Further, the second rotating body 20 rotates, for example, at a rotation period T (=100 msec (10 Hz) or more and 200 msec (5 Hz) or less), (0/72)×T, (1/72)×T, (71 /72)×T and (72/72)×T, one cycle time is equally divided into 72 to control the display of the third light emitting element group L2A and the fourth light emitting element group L2B. Therefore, it is possible to switch the display state of the third light emitting element group L2A and the fourth light emitting element group L2B each time the second rotating body 20 rotates by 5° (360°/72).

For example, the position where the third light emitting element group L2A is first arranged is 45°, the position where the fourth light emitting element group L2B is arranged is 225°, and the transparent member 22 opens the second rotor 20. The positive direction of rotation is the counterclockwise direction when viewed from the side where the

At this time, in the third light emitting element group L2A, the blue light emitting elements of the unit light emitting elements C1 to C7 emit light at all rotation angles. In addition, in the fourth light emitting element group L2B, the blue light emitting elements of the unit light emitting elements D1 to D7 emit light at all rotation angles.

7A and 7B are diagrams for explaining an example of image signal data supplied to the third rotator when displaying the image shown in FIG. 4. FIG.
In this example, the third rotating body 30 displays a stereoscopic image of the side of a green truncated cone.

Here, an example is shown in which the fifth light emitting element group L3A and the sixth light emitting element group L3B each include seven unit light emitting elements (E1-E7, F1-F7). The unit light emitting elements E1 to E7 are arranged side by side along the direction substantially parallel to the rotation axis AX on the inner surface of the transparent member 32 in order of E1, E2, . Similarly, the unit light emitting elements D1-D2 are arranged side by side in the order of D1, D2, . ing.

Further, the third rotating body 30 rotates, for example, at a rotation period T (=100 msec (10 Hz) or more and 200 msec (5 Hz) or less), (0/72)×T, (1/72)×T, (71 /72)×T, (72/72)×T, and the time of one period is equally divided into 72 to control the display of the fifth light emitting element group L3A and the sixth light emitting element group L3B. Therefore, it is possible to switch the display state of the fifth light emitting element group L3A and the sixth light emitting element group L3B each time the third rotating body 30 rotates by 5° (360°/72).

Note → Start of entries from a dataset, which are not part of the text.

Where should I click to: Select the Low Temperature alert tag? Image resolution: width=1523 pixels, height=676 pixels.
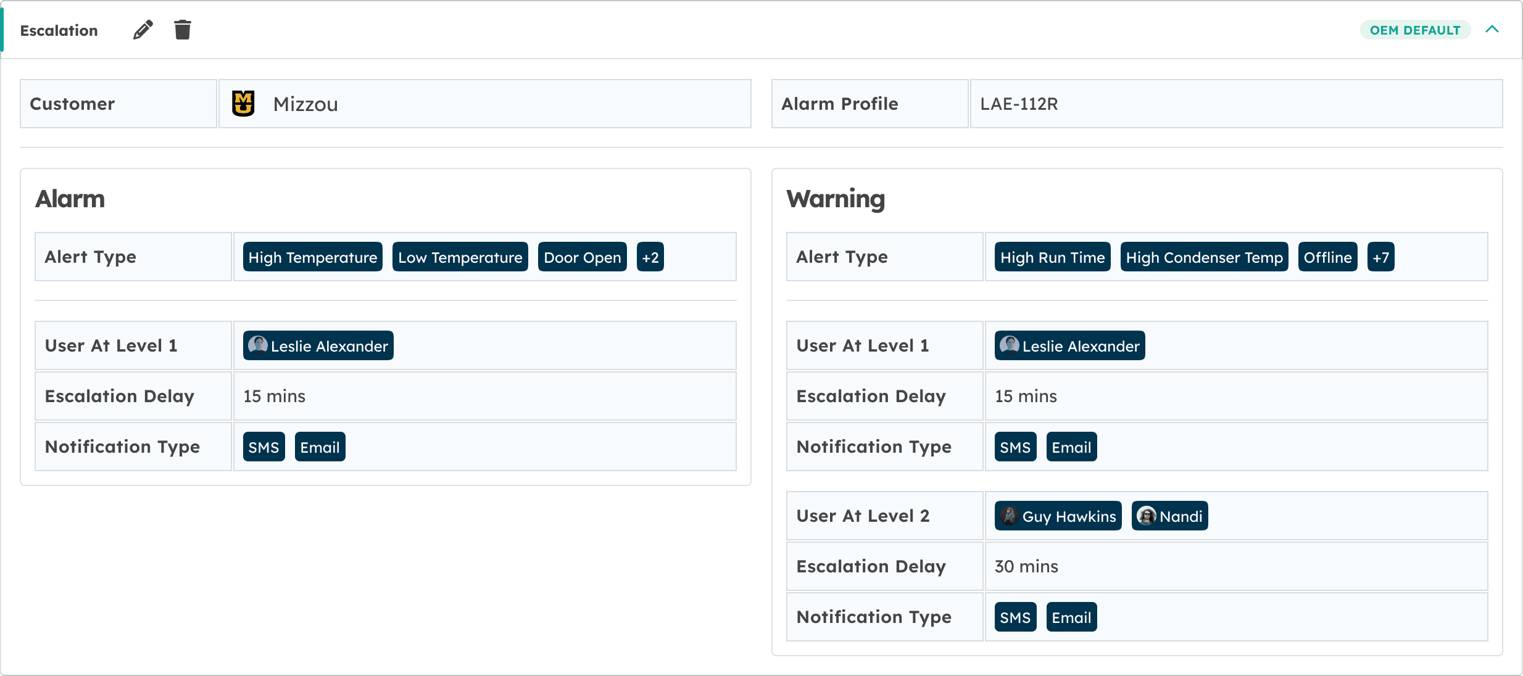[x=460, y=257]
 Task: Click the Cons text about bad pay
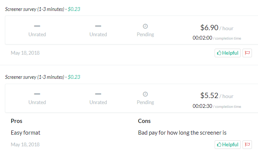point(182,133)
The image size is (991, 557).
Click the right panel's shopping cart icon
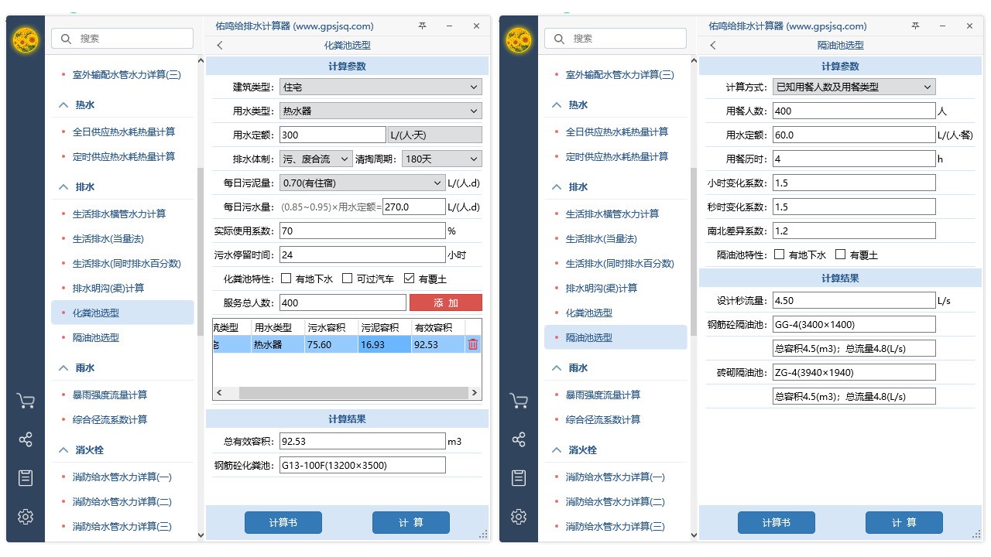[x=519, y=400]
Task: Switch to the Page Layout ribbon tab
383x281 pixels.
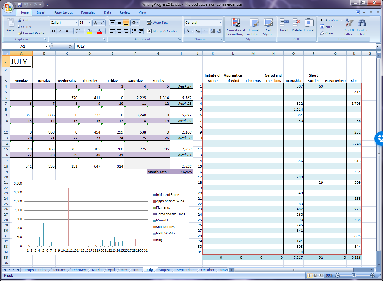Action: (x=63, y=12)
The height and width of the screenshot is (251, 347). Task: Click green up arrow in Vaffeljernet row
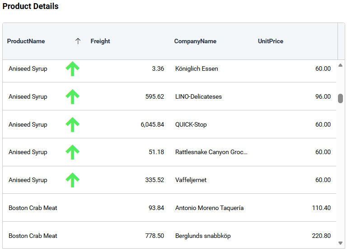click(72, 180)
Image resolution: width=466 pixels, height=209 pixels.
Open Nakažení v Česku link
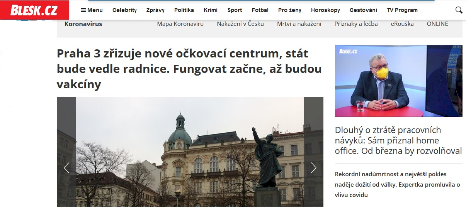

For example, the position where the fifth light emitting element group L3A is first arranged is 90°, the position where the sixth light emitting element group L3B is arranged is 270°, and the transparent member 32 opens the third rotor 30. The positive direction of rotation is the counterclockwise direction when viewed from the side where the

At this time, in the fifth light emitting element group L3A, the green light emitting elements of the unit light emitting elements E1 to E7 emit light at all rotation angles. Further, in the sixth light emitting element group L3B, the green light emitting elements of the unit light emitting elements F1 to F7 emit light at all rotation angles.

In this example, since the fourth rotating body 40 does not display a stereoscopic image, illustration of image signal data is omitted. In the fourth rotating body 40, similarly to the first to third rotating bodies 10 to 30, the seventh light emitting element group L4A and the eighth light emitting element group L4B each include seven unit light emitting elements (not shown). The seven unit light emitting elements are arranged in order from the opening side of the transparent member 42 along the direction substantially parallel to the rotation axis AX on the inner surface of the transparent member 42 .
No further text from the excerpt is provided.